Randomness and Computation

1. Randomness and Computation Oded Goldreich Dept. of Computer Science and Applied Math. Weizmann Institute MINERVA MINI-SYMPOSIA (Natural Sciences) – 7/10/13, Session IB

2. The Interplay of Randomness and Computation Odd: Seems that computation (as a deterministic process) stands in contrast to the notion of randomness. But if you consider the output of a deterministicprocess on a randomly distributed input, then…Or an algorithm that tosses coins: • Probabilistic Proof Systems: E.g., IP, ZK, and PCP. • Pseudorandomness and De-randomization. • Property Testing and Sub-linear Time Algorithms Comment: ZK and PRG are closely related to Cryptography.

3. Probabilistic Proof Systems Odd: Don’t we want certainty in proofs?

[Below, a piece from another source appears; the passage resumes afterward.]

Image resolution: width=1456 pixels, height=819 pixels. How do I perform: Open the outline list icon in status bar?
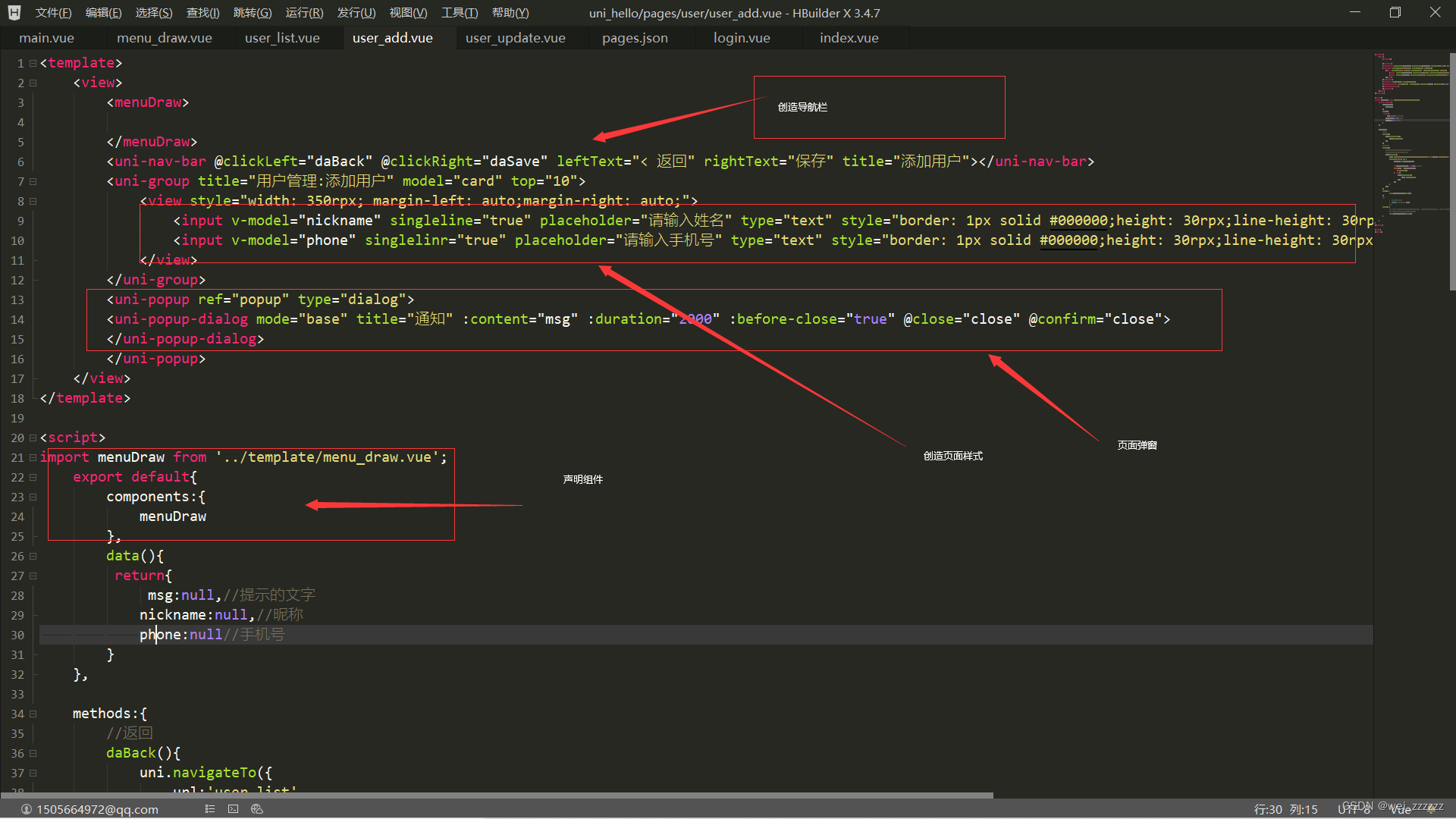[x=210, y=809]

Well, we’ll get certainty up to an explicitly bounded error probability, and this will allow us advantages over the traditional notion (of a deterministically verifiable) proof. • IP (interactive proof): convincing via interaction. • ZK (zero-knowledge): w.o. revealing anything (beyond). • PCP (Prob. Checkable Pf.): while reading three bits.

4. Pseudorandomness (and PRGs) What does this mean (in CS)? A deterministic process that stretches short random seeds into (much) longer sequences that “look random”. What does “look random” mean? See 1st parameter (below). PRG is a “family name”; members differ by parameters: • Computational indistinguishability w.r.t a specific class of observers (defined by their resources). • Comput. complexity of generation (i.e., of the PRG). • The amount of stretch.

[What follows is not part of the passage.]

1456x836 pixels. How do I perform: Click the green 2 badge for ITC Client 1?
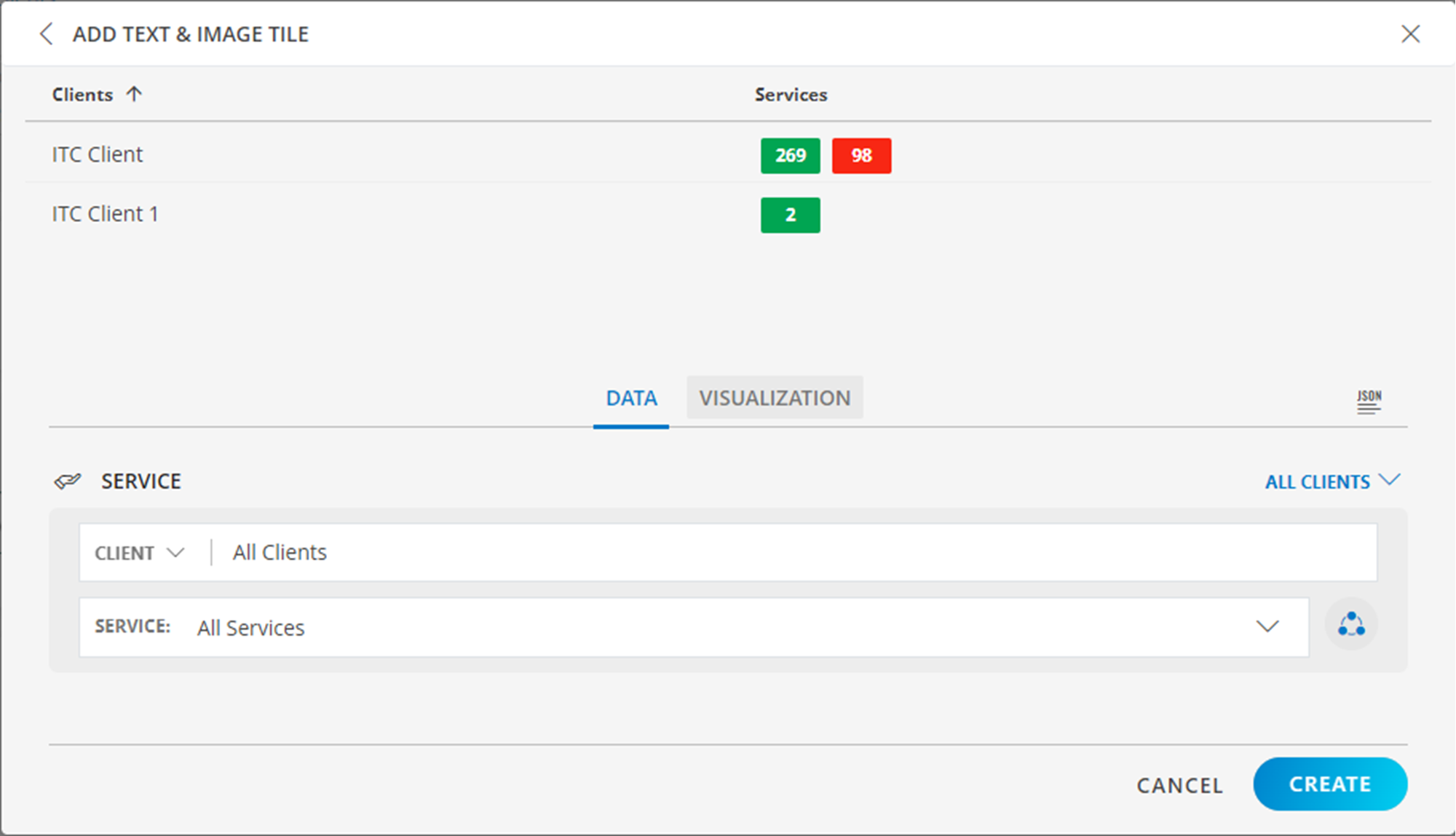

5. Property Testing (sublinear-time approx. decision) What is an approximate decision? Distinguishing objects that have a (predetermined) propertyfrom objects that are “far” from having this property. Advantage: the algorithm may inspect a small portion of the tested object! That’s typically the goal in PT. An example you all know: Estimating the average value of a function defined over a huge domain. This simple example refers to “unstructured” objects and properties. Our focus is on “structured” ones.

6. One concrete research project (i.e., recent, ongoing) Context: De-randomization. Known: Given a ``very simple algorithm’’ (i.e., constant-depth circuit) that evaluates to the value 1 on at least half of its inputs, we can determinstically find an input that evaluates to 1 “almost efficiently” (i.e., quasi-poly-time). N.B.: It is easy to find such an input probabilistically. New: If we are guaranteed that the number of bad inputs is sub-exponential (in the input length), then we can find a good input efficiently. If the class of circuits is mildly extended, then this relaxation is not helpful.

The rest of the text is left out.